» **Gestellte Aufgabe 1**: Woher lässt der Autor laut Lesetext seinen Helden Carl Meyers anreisen?
» **Gestellte Aufgabe 2**:
Stimmen die folgenden Aussagen mit dem Lesetext überein? Antworten Sie jeweils mit Ja oder Nein und zitieren Sie wörtlich die entscheidenden Worte aus dem Lesetext.
(a) Der Roman ist 2014 erschienen.
(b) Glasmatt ist ein real existierender Ort unterhalb des Feldbergs.
(c) Der Autor hat seit seiner Kindheit im Schwarzwald gelebt.

Glückliche Tage im Schwarzwald

Autor:Jürgen Glocker
Erscheinungsjahr:2014
Genre:Roman
Verlag:Edition Isele


Vorgestellt von Hans-Dieter Fronz
Noch ein Schwarzwaldroman. Aber Jürgen Glocker lässt bereits im Titel durchblicken, dass ihm die Bestätigung von Klischees keine Herzensangelegenheit ist; im Gegenteil. Oder kann man den Titel anders verstehen denn als milden Spott und ironische Paraphrase auf die maulfaule Kürzestversion von Urlaubsgrüßen aus der beliebten Ferienregion?
Der Autor, Kulturreferent in Waldshut und nebenbei bemerkenswert produktiver Erzähler sowie feinsinniger Lyriker, kennt den Schwarzwald, wo er von Kindesbeinen an lebte, aus dem Effeff; seinen Helden freilich lässt er aus dem fernen Kalifornien anreisen. Carl Meyers, Linguist und »ewiger« Associate Professor mit deutschen Wurzeln, will raus aus der universitären Tretmühle. In der Heimat seiner Vorfahren sucht er das einfache Leben. Als »akademisches Wrack« und »schwächliches Männlein« mit Tinnitus, Zittern und Herzrasen langt er in Glasmatt, einem (fiktiven) Flecken unterhalb des Feldbergs, an. Auf Meyers wartet, doch er will es nicht anders, ein Leben »am Rande der Wildnis«. Wir sind, so scheint es, in eine klassische Aussteigergeschichte geraten.

» **Vorliegende Auflistung**:
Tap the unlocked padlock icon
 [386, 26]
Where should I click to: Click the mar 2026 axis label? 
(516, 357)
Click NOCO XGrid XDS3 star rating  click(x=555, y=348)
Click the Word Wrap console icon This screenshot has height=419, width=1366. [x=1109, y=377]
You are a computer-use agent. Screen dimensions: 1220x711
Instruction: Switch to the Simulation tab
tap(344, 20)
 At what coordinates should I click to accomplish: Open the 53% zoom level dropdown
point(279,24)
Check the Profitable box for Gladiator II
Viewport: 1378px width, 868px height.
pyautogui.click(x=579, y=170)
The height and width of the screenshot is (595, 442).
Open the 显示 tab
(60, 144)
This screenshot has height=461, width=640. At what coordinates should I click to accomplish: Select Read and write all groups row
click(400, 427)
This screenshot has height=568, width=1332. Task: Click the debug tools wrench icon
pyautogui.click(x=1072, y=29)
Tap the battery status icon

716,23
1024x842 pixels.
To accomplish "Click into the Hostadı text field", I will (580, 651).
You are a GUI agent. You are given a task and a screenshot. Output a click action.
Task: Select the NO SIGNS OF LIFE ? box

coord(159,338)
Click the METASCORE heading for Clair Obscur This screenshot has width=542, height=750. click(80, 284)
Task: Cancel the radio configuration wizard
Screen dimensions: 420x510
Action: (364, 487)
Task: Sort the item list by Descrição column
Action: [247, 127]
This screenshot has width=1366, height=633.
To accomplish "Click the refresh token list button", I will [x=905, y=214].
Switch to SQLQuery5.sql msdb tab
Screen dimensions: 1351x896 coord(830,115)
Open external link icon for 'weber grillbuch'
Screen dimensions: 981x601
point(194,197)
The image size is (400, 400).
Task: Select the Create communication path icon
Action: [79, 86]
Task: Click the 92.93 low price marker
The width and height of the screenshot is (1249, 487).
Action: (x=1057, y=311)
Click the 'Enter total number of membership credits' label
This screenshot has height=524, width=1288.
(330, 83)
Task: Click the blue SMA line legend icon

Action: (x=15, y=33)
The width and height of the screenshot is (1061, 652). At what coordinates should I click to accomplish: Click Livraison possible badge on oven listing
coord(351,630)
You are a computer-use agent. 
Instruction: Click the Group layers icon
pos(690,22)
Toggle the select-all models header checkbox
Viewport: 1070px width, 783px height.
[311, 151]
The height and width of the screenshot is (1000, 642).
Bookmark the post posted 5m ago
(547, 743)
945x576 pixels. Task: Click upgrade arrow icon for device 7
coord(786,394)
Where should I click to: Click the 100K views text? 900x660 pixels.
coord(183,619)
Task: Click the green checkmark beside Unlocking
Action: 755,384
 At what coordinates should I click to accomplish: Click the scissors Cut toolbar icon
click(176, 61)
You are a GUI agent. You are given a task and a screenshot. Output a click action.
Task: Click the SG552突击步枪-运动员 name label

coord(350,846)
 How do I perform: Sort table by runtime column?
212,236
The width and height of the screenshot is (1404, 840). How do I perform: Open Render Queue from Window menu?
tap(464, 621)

» **Erwartete Antwort 1**: Aus dem fernen Kalifornien.

» **Erwartete Antwort 2**:
(a) Ja: „Erscheinungsjahr:2014“
(b) Nein: „einem (fiktiven) Flecken unterhalb des Feldbergs“
(c) Ja: „wo er von Kindesbeinen an lebte“